Columnista invitado: Enrique Ramírez Capello
Periodista

Con sus lapiceras Mont Blanc y Parker enmendaba textos, perseguía cacofonías, atajaba gazapos, rectificaba verbos extraviados y buscaba los rigores y la excelencia del castellano.

Murió con su gran pasión: la lectura. Asido al libro de su maestro Homero Bascuñán, catedrático sin escuela, sabio ajeno a los títulos. Rescató "De los días perdidos", de nuestro querido pampino. Luis Sánchez Latorre no podía morir de otra manera. Como predicaba el otro gran nortino -Andrés Sabella, también hecho de paz y amor-, vivía con su trinidad: leer, escribir, corregir. Sólo horas antes me consolaba telefónicamente por el epílogo de mi madre: Virginia Capello. Fue cálido, solidario y afectuoso.

Culto en el comentario, atento en los modales, fino en el sarcasmo. Como en 1965, cuando llegué al diario que nos unió en largo tránsito. Con sus lapiceras Mont Blanc y Parker enmendaba textos, perseguía cacofonías, atajaba gazapos, rectificaba verbos extraviados y buscaba los rigores y la excelencia del castellano culto formal. Compartimos en páginas abiertas a nostalgias, ilusiones y análisis. Y la lectura concentrada en los miniensayos de Sánchez Latorre. Entraba en el laberinto de sus verbos, buscaba la llave para abrir los misterios de sus observaciones, un abrelatas para sacar el contenido de sus ironías. A veces apelaba al diccionario, al diálogo con los amigos, a las preguntas a profesores de castellano y de filosofía.

Reía con sus sornas, cuando -¡ay!- únicamente hablaba de la solapa de un libro recién editado o de su tamaño. Confieso que, en oportunidades, yo rezaba por los dolores del autor criticado. Julio Martínez y Luis Sánchez Latorre fueron mis primeros jefes. Pasaban de las páginas de mi infancia a los escritorios cercanos. Muchos le temían a Filebo, arrancado de Platón. Los escritores, avezados o jóvenes. Los reporteros, a quienes obligaba a rehacer seis o siete veces sus crónicas.

Entonces, diarios al servicio de la inteligencia. La cultura no asustaba a los editores. Se vivía. Se consagraba. Filebo nos alentaba. Yo creía que él era capaz de demoler a quienes se extraviaban entre obviedades, ramplonerías e imitaciones. Día a día escuchaba la proclamación de su amor por Mimí Garfias, su mujer. "Única, todas", la sintetizaba. Caminatas por Huérfanos. Títulos con ingenio. O en clave. Celebramos su Premio Nacional de Periodismo. Nos orientaba. Nos imponía. Nos deleitaba. Organizó el Congreso Latinoamericano de Escritores, y llevó su palabra al Teatro Municipal y las regiones.
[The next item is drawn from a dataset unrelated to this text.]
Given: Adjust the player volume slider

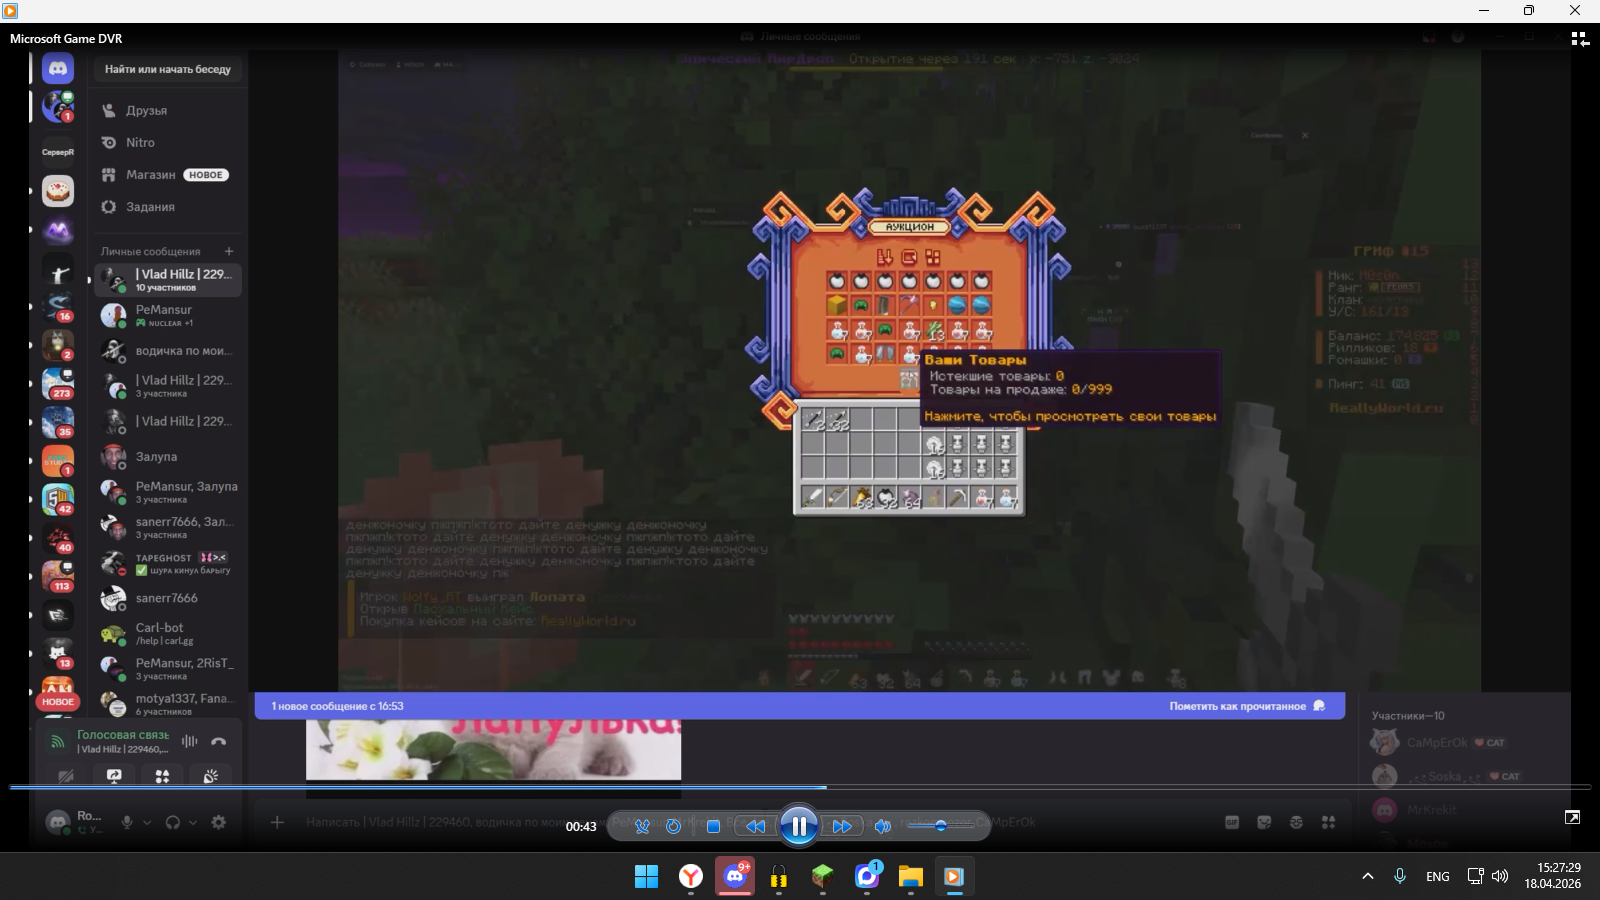Looking at the screenshot, I should (940, 826).
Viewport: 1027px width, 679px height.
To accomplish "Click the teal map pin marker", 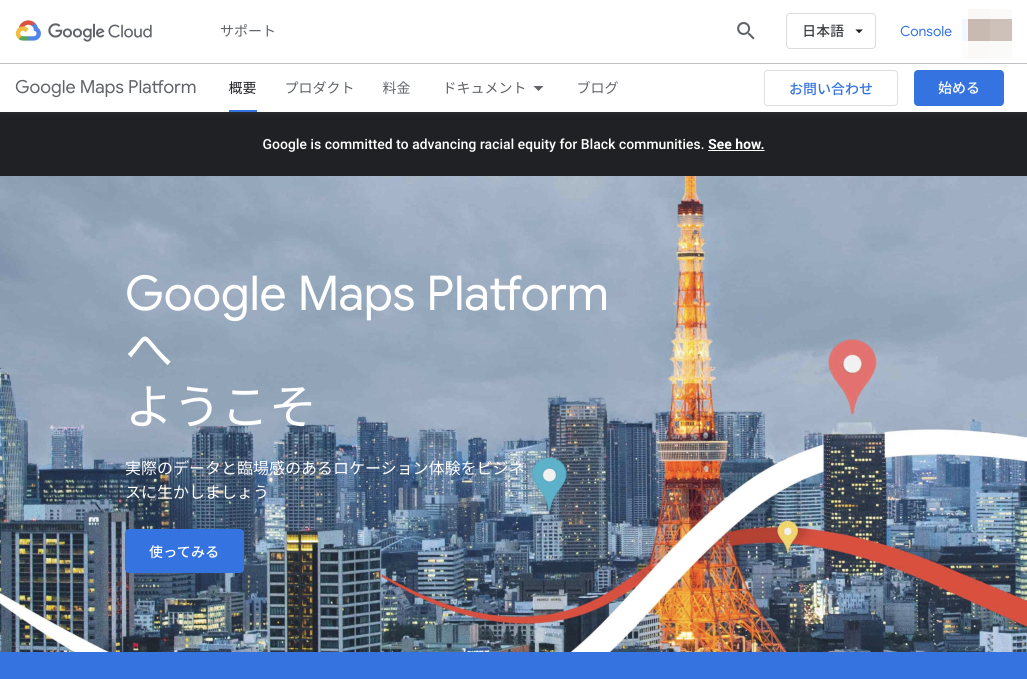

Desde la presidencia de la Sociedad de Escritores unió tenacidad, astucia y valentía. En horas de persecución, desamarró sus paradojas. Filebo releía a Bascuñán en su última noche, en la reconstrucción de sus amados Luis Cristián, María Eliana, Rodrigo y Patricio. El profesor Pepys nos dejó una lección de amor, humor y dolor. La trinidad que sentimos. Porque sus días, los de Homero, los de sus hijos, todos, no están perdidos.